Input material Start Marker
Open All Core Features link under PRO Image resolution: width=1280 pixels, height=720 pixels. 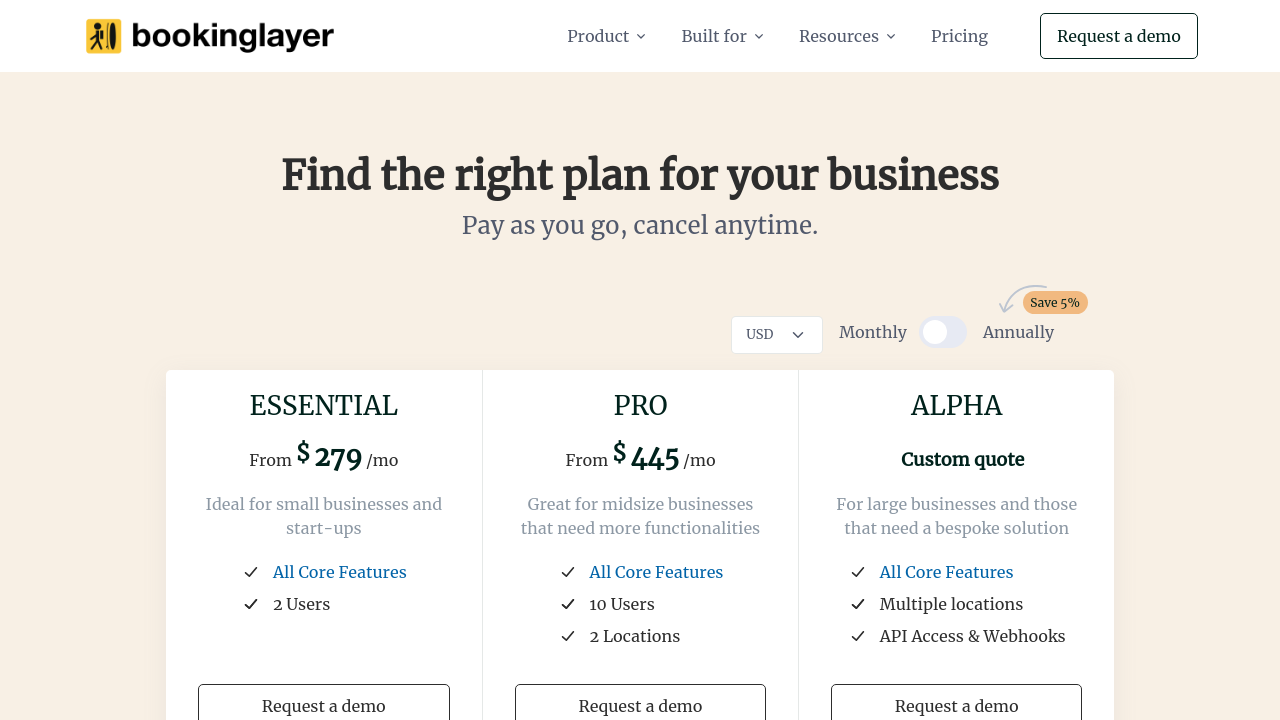656,572
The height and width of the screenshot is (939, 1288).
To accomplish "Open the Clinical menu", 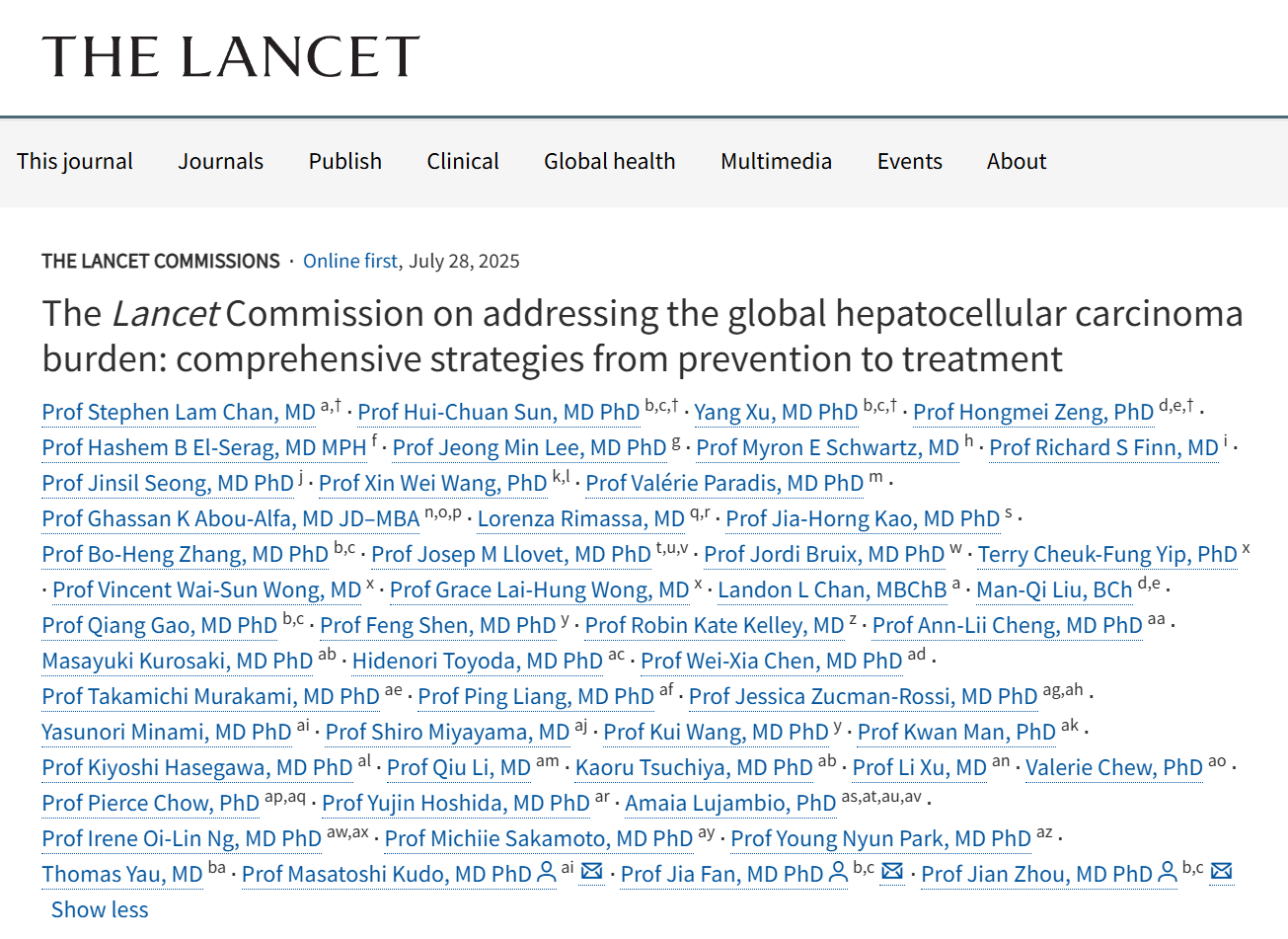I will (463, 161).
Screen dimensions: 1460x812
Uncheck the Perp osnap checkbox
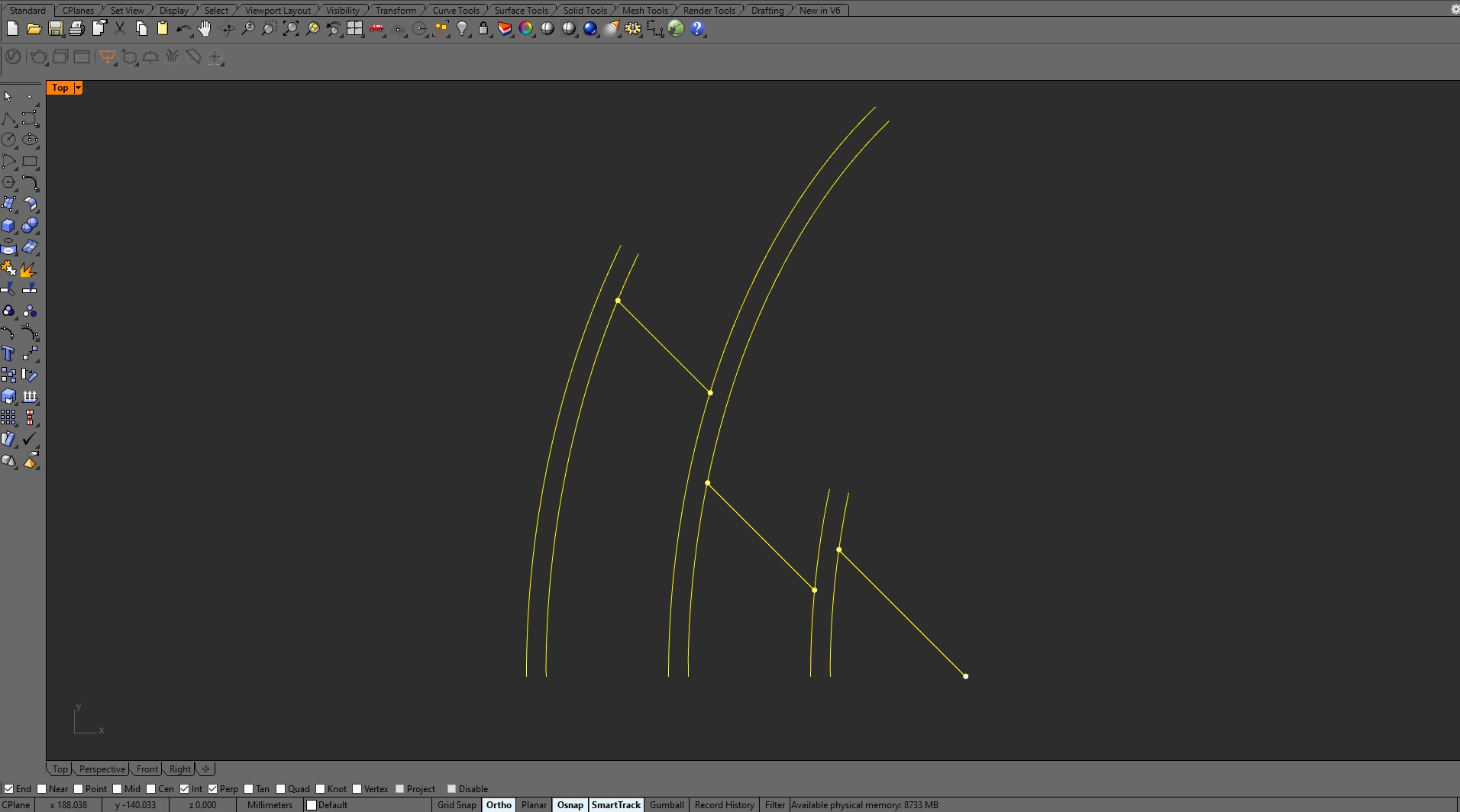tap(213, 789)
Input material End Marker
- What is expected: The lines from the one holding "Screen dimensions: 1460x812" to the final line of the entries are to be duplicated exactly, and the pictures are to be left out.

- Output for this exercise:
Screen dimensions: 1460x812
Uncheck the Perp osnap checkbox
tap(213, 789)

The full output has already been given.